Brief: Please repeat the records below exactly, but only from the line that contains "Instruction: Tap the 16:14:00 row timestamp" onward, ending with the last line.

┄┄┄┄┄┄┄┄┄┄

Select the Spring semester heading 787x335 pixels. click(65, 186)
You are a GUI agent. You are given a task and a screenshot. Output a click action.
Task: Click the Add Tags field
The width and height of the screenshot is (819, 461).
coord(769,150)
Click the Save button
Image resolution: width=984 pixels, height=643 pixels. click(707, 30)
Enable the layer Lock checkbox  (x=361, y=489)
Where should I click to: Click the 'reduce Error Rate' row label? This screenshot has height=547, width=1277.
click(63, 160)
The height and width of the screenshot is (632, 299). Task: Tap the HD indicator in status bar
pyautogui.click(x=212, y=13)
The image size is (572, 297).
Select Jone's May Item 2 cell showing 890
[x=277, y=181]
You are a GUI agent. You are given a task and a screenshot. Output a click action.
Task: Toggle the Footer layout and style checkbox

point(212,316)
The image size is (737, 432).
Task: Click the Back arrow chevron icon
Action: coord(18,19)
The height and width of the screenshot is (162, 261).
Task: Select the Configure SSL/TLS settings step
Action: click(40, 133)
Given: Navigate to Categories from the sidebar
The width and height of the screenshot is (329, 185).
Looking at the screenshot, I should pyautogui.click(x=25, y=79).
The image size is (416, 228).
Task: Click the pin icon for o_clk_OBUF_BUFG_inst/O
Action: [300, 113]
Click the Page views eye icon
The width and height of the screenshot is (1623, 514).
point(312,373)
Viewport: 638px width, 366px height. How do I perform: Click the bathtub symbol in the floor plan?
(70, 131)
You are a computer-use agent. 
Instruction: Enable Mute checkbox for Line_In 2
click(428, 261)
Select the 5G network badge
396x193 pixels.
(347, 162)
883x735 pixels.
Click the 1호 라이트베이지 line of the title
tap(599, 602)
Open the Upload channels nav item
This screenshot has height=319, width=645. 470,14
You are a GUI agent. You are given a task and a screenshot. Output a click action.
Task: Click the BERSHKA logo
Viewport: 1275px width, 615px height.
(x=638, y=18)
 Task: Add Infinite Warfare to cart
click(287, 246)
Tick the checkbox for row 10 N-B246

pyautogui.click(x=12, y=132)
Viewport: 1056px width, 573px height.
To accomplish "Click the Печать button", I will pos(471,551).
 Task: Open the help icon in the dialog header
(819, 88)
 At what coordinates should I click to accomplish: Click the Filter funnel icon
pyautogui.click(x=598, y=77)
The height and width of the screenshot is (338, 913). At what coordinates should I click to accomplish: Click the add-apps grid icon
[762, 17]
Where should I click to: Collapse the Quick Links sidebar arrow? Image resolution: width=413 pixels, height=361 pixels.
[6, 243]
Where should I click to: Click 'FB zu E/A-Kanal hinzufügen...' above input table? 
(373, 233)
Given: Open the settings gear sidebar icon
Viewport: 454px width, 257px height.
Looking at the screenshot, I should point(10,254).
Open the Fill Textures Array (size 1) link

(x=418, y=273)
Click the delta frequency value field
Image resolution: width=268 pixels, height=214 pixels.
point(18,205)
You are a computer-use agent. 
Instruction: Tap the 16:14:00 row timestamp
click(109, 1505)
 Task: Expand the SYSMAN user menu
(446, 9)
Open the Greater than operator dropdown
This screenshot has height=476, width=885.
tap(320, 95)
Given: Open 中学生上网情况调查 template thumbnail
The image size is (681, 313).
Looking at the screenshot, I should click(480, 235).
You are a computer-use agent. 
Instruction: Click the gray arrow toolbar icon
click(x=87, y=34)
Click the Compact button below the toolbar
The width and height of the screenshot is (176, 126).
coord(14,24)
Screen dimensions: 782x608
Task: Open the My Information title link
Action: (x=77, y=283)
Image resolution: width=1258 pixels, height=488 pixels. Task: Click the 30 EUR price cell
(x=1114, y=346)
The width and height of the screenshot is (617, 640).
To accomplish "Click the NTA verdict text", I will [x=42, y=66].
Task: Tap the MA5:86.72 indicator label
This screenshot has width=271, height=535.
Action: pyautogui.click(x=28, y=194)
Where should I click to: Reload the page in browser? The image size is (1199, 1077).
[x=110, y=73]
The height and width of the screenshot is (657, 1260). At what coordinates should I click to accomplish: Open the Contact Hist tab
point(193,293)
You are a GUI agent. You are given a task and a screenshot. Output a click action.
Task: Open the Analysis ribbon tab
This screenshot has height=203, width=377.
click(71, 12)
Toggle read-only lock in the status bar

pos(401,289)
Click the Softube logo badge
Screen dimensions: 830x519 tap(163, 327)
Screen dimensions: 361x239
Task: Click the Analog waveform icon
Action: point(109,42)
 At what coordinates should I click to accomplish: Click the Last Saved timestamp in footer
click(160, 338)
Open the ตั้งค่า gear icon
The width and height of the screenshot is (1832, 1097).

┄┄┄┄┄┄┄┄┄┄

Answer space:
Instruction: Tap the 16:14:00 row timestamp
click(109, 1505)
 Task: Expand the SYSMAN user menu
(446, 9)
Open the Greater than operator dropdown
This screenshot has height=476, width=885.
tap(320, 95)
Given: Open 中学生上网情况调查 template thumbnail
The image size is (681, 313).
Looking at the screenshot, I should click(480, 235).
You are a computer-use agent. 
Instruction: Click the gray arrow toolbar icon
click(x=87, y=34)
Click the Compact button below the toolbar
The width and height of the screenshot is (176, 126).
coord(14,24)
Screen dimensions: 782x608
Task: Open the My Information title link
Action: (x=77, y=283)
Image resolution: width=1258 pixels, height=488 pixels. Task: Click the 30 EUR price cell
(x=1114, y=346)
The width and height of the screenshot is (617, 640).
To accomplish "Click the NTA verdict text", I will [x=42, y=66].
Task: Tap the MA5:86.72 indicator label
This screenshot has width=271, height=535.
Action: pyautogui.click(x=28, y=194)
Where should I click to: Reload the page in browser? The image size is (1199, 1077).
[x=110, y=73]
The height and width of the screenshot is (657, 1260). At what coordinates should I click to accomplish: Open the Contact Hist tab
point(193,293)
You are a GUI agent. You are given a task and a screenshot. Output a click action.
Task: Open the Analysis ribbon tab
This screenshot has height=203, width=377.
click(71, 12)
Toggle read-only lock in the status bar

pos(401,289)
Click the Softube logo badge
Screen dimensions: 830x519 tap(163, 327)
Screen dimensions: 361x239
Task: Click the Analog waveform icon
Action: point(109,42)
 At what coordinates should I click to accomplish: Click the Last Saved timestamp in footer
click(160, 338)
Open the ตั้งค่า gear icon
The width and height of the screenshot is (1832, 1097).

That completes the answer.